All three can accommodate a lead ball-handler. Henderson garners a misguided ball-dominant label in some crowds, but is a good cutter, is comfortable around dribble handoffs, and began many possessions away from the action with Ignite. He is a useful off-ball cog and far from a non-factor. This team would also have time to discern who the ideal backcourt pairing is. Heck, maybe, Sharpe at 6’6 with a 7-foot wingspan ends up being a 3 and his formative years reveal that the trio is functional together.
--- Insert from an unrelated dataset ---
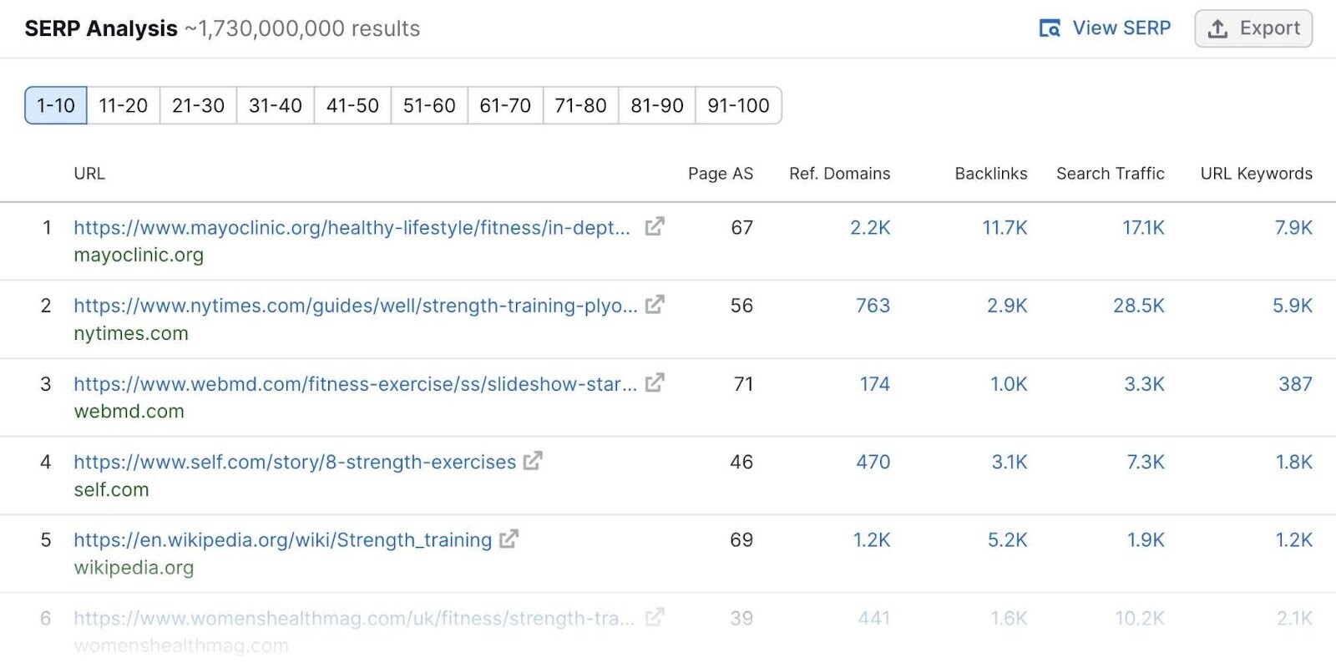The height and width of the screenshot is (668, 1336).
Task: Open Wikipedia Strength_training page via external link icon
Action: click(508, 539)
A rebuild would present opportunities to learn whether they are, with fewer worries about impending win-loss results.

None of this even mentions the haul the Blazers would accrue for Lillard if that’s the direction they go. They would receive various first-round picks, even if it’s perhaps not as many as they or their fans seek in return for Lillard. The launching point is not solely Simons, Sharpe, and Henderson, which is a pretty good spot if it were. Between those from their hypothetical trade partner and their own, they would wield a slew of firsts to land complementary players around their youthful triad. They would be unburdened by win-now rigors, a pressurized necessity borne from the luxury of rostering someone as incredible as Lillard.

The Blazers might make some tweaks that appease Lillard and aim to return to the playoffs in a crowded Western Conference. They also might be maneuvering without him in the fold for the first time in a long time and have their eyes fixated away from the 2024 playoffs. If they do, hope still exists, despite the understandable melancholy a post-Lillard reality may inspire for fans. There is promise on the horizon, all the while acknowledging the challenging path awaiting them. That promise is a ship captained by Anfernee Simons, Shaedon Sharpe, and Scoot Henderson.